1.21k stars 62 forks source link

Transcription stopped halfway #36

Closed nhan000 closed 1 year ago

nhan000 commented 1 year ago

I downloaded this 27 min Youtube video (uploaded it here).

I run the transcription using this code whisper-faster "C:\Users\ntnha\Videos\4K Video Downloader\Carl Sagan Astronomer of the People.mp4" --language en --model large-v2 --batch_recursive true

and it stopped at [13:15.860 --> 13:18.860] His greatest achievement was just around the corner.

I downloaded the mp3 file from that YouTube video (uploaded it here) whisper-faster "C:\Users\ntnha\Videos\4K Video Downloader\Carl Sagan Astronomer of the People.mp3" --language en --model large-v2 --batch_recursive true

and it was able to run to [26:44.760 --> 26:46.180] might have been enough.

Interestingly, it didn't transcribe the advertisement at the beginning and at the end of the video.

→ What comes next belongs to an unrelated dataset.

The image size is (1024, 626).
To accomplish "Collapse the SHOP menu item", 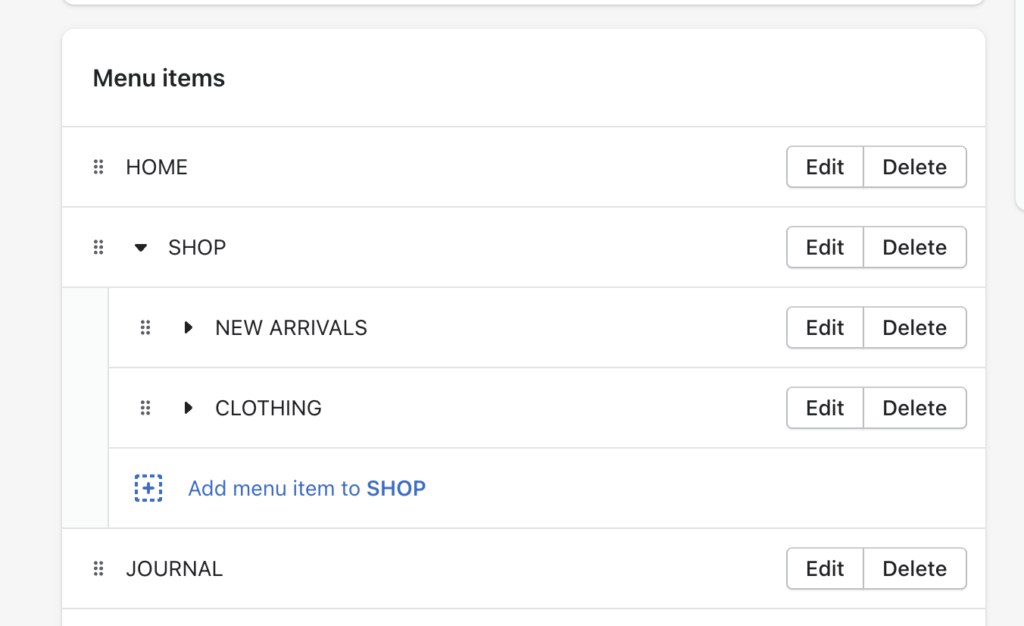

Purfview commented 1 year ago

Check if .srt subtitle file is created. [when you think that it's "stopped"]

nhan000 commented 1 year ago

The srt file was created and the later half was missing, same as the timestamp in the command prompt.

Purfview commented 1 year ago

Do you run it on cuda? If yes then try --compute_type=int8 parameter.

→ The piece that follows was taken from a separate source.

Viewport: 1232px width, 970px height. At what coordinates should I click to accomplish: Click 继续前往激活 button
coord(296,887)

nhan000 commented 1 year ago

I added the parameter you gave me, so the code is

whisper-faster "C:\Users\ntnha\Videos\4K Video Downloader\Carl Sagan Astronomer of the People.mp4" --language en --model large-v2 --batch_recursive true --compute_type=int8

It ran on cuda

And it still stopped at the same location

Purfview commented 1 year ago

I reproduced this issue on my side. Later I'll check what can be done about it. Interestingly, this hallucination starts on the advertisement.

nhan000 commented 1 year ago

Thanks for looking into this, and separately, thanks for making this program. Very noob-friendly for people who are not very techy like me.

The video has 3 advertisement segments:

One at the beginning that Whisper Standalone doesn't transcribe for both mp4 and mp3 files.
One at the middle (13:19) that it transcribes in the mp3 file but stopped for the mp4 file.
One at the end (26:46) that it also doesn't transcribe in the mp3 file.

Purfview commented 1 year ago

It doesn't stuck with -beam_size=5 option.

Ad at start/end is still ignored, probably models are trained to ignore that ad. Btw tiny and base models transcribe that ad.

nhan000 commented 1 year ago

Thanks a lot! I will keep the beam size parameter in mind and change it around when I ran into issues.